I have had period issues since I can remember but was only finally diagnosed with endometriosis in oct 2011 after a laparoscopy during which I had to have a large chocolate cyst removed from my ovary. At that point I was told I had mild endo. Well since then things have gone downhill fast, I have the most excruciating pain at my time of the month and some pain at other times such as during sex and sometimes just unexpected cramps and also i began experiencing pain in my rib/diaphragm region. So I went back to my consultant in Sept 2013 and was referred to another hosp as my consultant felt there was nothing else he could do for me, long story short I was sent for an mri eventually and I got the results last week (nothing quick about the nhs eh?).
Well the results werent good....I have endo pretty much everywhere in the pelvic area as expected but also surprisingly in my liver!!?? They said it is pretty rare and so I am now on a waiting list for a 'radical' op as they put it and they confirmed I am now level 4, severe endo.

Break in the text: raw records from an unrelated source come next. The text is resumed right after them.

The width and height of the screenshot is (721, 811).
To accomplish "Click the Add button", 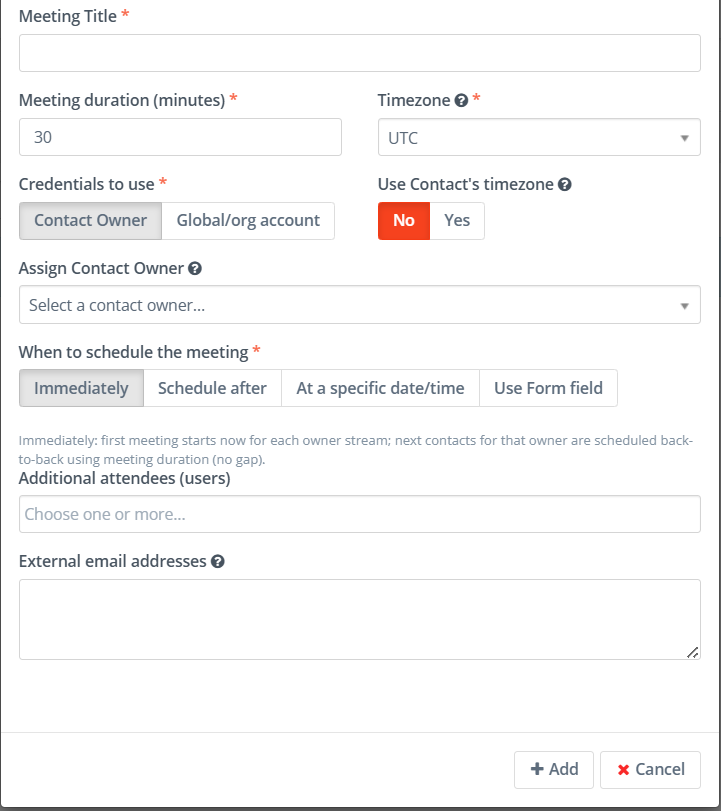I will pos(554,770).
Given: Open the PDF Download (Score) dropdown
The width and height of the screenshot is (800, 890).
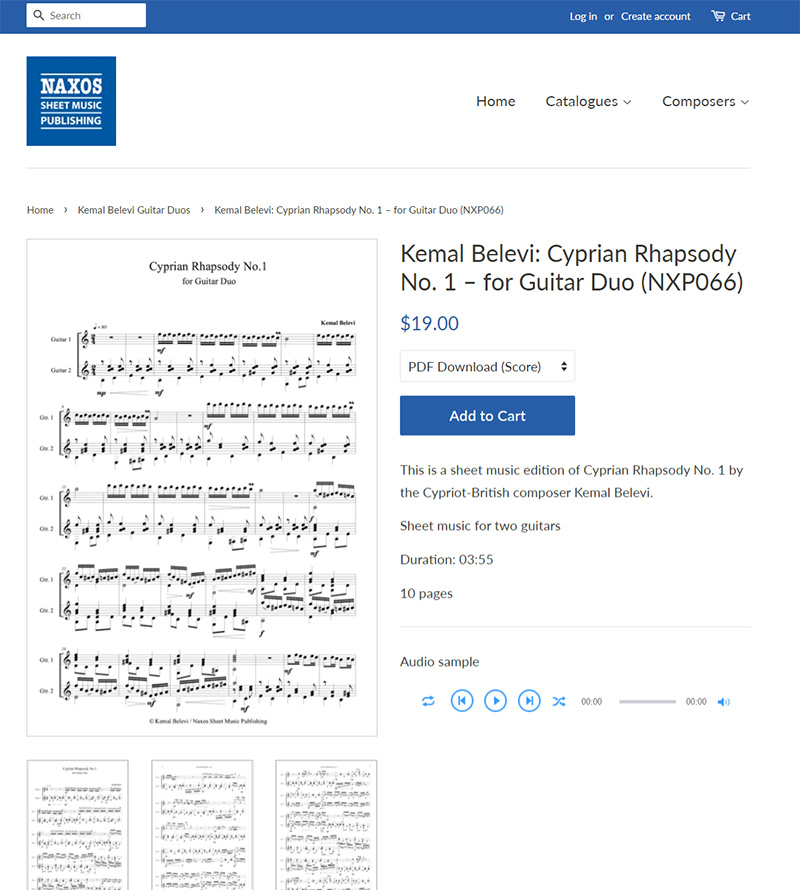Looking at the screenshot, I should click(487, 367).
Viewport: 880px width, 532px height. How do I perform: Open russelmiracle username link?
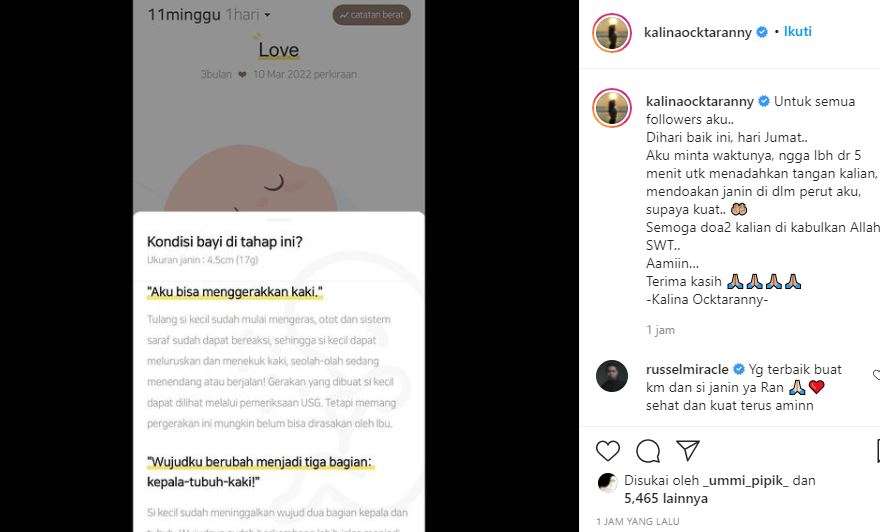[x=687, y=369]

They Said there was nothing obvious showing up in diaphragm area but they cant be sure.......im going to see a bowel specialist next week as im told my bowel is also affected and then also waiting on an apt with liver specialist prior to the op as they will all need to be on hand during my surgery!
I wont lie im extremely scared and worried and my work is suffering! im in pain and im so tired and just feel emotionally drained, I am being told it will be at least 6 months for the op! I dont know what to do, does anyone have any experience of liver endo? and if so how did that work out???
Sorry for the long winded essay but so much info to get in and im hoping for some advice!